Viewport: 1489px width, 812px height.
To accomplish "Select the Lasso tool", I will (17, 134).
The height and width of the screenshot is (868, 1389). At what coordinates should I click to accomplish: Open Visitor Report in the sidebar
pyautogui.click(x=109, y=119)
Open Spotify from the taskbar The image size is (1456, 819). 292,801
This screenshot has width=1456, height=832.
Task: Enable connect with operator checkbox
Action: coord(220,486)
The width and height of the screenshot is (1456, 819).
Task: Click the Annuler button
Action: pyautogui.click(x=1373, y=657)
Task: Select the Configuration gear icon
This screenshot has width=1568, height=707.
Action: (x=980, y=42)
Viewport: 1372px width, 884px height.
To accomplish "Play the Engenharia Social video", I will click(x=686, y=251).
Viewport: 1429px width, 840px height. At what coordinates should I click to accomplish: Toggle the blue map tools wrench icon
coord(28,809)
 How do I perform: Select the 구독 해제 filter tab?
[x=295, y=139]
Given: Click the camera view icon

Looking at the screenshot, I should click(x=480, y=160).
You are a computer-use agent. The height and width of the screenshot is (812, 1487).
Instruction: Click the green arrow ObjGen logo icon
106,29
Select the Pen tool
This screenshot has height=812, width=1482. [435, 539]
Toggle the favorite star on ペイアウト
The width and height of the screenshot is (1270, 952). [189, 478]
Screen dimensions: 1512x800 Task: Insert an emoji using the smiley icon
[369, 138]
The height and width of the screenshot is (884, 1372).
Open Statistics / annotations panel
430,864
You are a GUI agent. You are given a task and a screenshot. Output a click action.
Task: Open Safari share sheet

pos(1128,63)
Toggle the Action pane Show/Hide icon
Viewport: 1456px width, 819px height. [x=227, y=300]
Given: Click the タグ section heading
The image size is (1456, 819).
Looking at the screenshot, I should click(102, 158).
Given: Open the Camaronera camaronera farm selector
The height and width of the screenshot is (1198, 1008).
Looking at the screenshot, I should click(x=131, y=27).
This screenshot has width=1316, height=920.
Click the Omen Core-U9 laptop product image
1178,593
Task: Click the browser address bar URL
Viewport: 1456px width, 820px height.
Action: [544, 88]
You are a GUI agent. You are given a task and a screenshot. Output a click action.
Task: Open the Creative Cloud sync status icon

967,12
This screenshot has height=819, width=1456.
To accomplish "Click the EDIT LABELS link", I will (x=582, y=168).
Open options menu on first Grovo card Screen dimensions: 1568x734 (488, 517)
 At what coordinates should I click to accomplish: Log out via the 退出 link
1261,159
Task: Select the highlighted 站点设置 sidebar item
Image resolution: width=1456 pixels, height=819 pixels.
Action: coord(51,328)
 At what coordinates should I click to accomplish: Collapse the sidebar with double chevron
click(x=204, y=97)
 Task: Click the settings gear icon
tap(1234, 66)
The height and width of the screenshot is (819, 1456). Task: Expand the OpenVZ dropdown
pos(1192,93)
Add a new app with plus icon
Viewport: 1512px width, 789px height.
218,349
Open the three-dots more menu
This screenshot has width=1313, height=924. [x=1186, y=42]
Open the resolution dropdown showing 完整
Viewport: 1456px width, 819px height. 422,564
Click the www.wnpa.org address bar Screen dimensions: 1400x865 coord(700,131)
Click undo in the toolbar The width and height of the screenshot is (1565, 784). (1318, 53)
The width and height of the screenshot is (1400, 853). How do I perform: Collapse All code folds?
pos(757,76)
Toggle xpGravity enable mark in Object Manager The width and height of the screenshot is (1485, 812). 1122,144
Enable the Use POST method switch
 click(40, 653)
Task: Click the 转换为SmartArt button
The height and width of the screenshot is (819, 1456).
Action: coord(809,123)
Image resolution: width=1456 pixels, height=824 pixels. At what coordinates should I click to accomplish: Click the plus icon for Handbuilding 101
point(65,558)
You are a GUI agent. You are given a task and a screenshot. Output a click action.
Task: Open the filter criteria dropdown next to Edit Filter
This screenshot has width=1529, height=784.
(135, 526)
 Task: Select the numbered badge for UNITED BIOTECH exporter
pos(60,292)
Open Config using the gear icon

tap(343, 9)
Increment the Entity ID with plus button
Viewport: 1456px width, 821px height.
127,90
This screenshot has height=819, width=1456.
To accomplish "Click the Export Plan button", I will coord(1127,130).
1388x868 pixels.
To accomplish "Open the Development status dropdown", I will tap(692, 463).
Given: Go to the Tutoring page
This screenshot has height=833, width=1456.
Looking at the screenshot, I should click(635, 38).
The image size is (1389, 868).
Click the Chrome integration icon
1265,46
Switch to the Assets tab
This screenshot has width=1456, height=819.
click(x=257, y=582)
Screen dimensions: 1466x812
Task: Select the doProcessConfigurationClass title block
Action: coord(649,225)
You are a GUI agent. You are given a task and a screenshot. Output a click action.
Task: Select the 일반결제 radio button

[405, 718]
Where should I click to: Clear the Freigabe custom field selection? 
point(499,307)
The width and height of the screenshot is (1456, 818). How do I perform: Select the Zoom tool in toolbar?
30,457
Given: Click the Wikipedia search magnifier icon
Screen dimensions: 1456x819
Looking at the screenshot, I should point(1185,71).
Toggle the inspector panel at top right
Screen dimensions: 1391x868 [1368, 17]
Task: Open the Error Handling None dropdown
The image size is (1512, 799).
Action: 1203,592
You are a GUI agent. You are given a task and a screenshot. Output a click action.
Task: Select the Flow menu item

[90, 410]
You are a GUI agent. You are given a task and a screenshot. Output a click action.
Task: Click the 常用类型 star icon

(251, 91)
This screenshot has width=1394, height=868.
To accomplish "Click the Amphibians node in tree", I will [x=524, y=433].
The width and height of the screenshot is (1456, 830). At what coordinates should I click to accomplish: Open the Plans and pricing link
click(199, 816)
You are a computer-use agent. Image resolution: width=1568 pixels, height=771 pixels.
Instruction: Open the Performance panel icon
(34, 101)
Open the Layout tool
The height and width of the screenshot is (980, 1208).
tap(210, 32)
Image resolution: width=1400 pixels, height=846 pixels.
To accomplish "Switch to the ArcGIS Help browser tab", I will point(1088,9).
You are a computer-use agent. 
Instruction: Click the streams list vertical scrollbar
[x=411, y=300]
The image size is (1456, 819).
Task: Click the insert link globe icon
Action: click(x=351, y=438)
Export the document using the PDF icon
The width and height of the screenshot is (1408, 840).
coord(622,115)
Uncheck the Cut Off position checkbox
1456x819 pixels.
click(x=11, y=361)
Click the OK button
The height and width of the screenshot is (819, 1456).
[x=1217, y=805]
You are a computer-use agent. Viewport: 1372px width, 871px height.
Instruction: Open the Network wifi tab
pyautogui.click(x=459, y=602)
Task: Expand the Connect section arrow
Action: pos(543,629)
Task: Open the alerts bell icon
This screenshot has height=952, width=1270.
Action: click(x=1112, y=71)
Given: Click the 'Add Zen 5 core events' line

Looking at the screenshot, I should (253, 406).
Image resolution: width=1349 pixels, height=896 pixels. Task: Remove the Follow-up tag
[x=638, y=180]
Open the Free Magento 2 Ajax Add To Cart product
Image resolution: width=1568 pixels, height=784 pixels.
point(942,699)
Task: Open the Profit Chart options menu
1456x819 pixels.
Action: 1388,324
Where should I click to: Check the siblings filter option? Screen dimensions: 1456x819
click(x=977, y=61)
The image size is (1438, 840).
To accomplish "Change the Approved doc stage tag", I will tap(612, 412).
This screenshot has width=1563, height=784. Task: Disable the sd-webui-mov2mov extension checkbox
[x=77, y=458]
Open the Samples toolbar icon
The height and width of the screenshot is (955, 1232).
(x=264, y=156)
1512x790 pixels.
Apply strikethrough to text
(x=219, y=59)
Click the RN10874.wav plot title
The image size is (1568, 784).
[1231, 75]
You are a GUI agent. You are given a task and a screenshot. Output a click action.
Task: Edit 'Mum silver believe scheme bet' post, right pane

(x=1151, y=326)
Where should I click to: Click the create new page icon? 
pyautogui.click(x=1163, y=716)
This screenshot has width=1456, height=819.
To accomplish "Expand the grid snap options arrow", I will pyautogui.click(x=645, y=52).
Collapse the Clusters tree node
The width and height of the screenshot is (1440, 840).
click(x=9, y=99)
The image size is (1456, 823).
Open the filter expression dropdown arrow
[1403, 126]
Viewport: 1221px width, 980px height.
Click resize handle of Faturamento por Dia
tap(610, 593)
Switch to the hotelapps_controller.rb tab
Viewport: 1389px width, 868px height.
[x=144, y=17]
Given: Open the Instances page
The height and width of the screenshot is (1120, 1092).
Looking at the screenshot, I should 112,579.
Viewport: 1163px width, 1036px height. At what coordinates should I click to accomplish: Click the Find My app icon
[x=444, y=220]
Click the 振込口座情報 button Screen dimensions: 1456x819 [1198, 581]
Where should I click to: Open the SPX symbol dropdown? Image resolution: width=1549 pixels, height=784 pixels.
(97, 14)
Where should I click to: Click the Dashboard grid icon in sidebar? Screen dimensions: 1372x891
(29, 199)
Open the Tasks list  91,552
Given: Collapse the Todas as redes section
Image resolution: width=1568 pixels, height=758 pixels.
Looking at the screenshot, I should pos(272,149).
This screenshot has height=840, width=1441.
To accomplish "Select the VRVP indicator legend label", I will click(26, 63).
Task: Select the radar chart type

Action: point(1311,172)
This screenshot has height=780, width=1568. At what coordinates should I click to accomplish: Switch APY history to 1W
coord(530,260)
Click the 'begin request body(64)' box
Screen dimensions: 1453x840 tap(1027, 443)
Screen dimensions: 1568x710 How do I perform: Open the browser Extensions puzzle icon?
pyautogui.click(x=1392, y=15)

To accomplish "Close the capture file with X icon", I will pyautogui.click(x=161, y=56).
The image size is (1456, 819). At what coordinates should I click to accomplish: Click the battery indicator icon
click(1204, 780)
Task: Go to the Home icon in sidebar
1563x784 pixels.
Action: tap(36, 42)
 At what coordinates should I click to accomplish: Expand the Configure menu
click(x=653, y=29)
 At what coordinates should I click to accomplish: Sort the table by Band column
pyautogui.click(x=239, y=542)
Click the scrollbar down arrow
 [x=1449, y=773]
══════════
PROBLEM TO SOLVE> All lines from the beginning of the listing through the one with "Given: Click the タグ section heading" are to be restated word for word, and only those.

TASK ANSWER>
Viewport: 1489px width, 812px height.
To accomplish "Select the Lasso tool", I will (17, 134).
The height and width of the screenshot is (868, 1389). At what coordinates should I click to accomplish: Open Visitor Report in the sidebar
pyautogui.click(x=109, y=119)
Open Spotify from the taskbar The image size is (1456, 819). 292,801
This screenshot has width=1456, height=832.
Task: Enable connect with operator checkbox
Action: coord(220,486)
The width and height of the screenshot is (1456, 819).
Task: Click the Annuler button
Action: pyautogui.click(x=1373, y=657)
Task: Select the Configuration gear icon
This screenshot has width=1568, height=707.
Action: (x=980, y=42)
Viewport: 1372px width, 884px height.
To accomplish "Play the Engenharia Social video", I will click(x=686, y=251).
Viewport: 1429px width, 840px height. At what coordinates should I click to accomplish: Toggle the blue map tools wrench icon
coord(28,809)
 How do I perform: Select the 구독 해제 filter tab?
[x=295, y=139]
Given: Click the camera view icon

Looking at the screenshot, I should click(x=480, y=160).
You are a computer-use agent. The height and width of the screenshot is (812, 1487).
Instruction: Click the green arrow ObjGen logo icon
106,29
Select the Pen tool
This screenshot has height=812, width=1482. [435, 539]
Toggle the favorite star on ペイアウト
The width and height of the screenshot is (1270, 952). [189, 478]
Screen dimensions: 1512x800 Task: Insert an emoji using the smiley icon
[369, 138]
The height and width of the screenshot is (884, 1372).
Open Statistics / annotations panel
430,864
You are a GUI agent. You are given a task and a screenshot. Output a click action.
Task: Open Safari share sheet

pos(1128,63)
Toggle the Action pane Show/Hide icon
Viewport: 1456px width, 819px height. [x=227, y=300]
Given: Click the タグ section heading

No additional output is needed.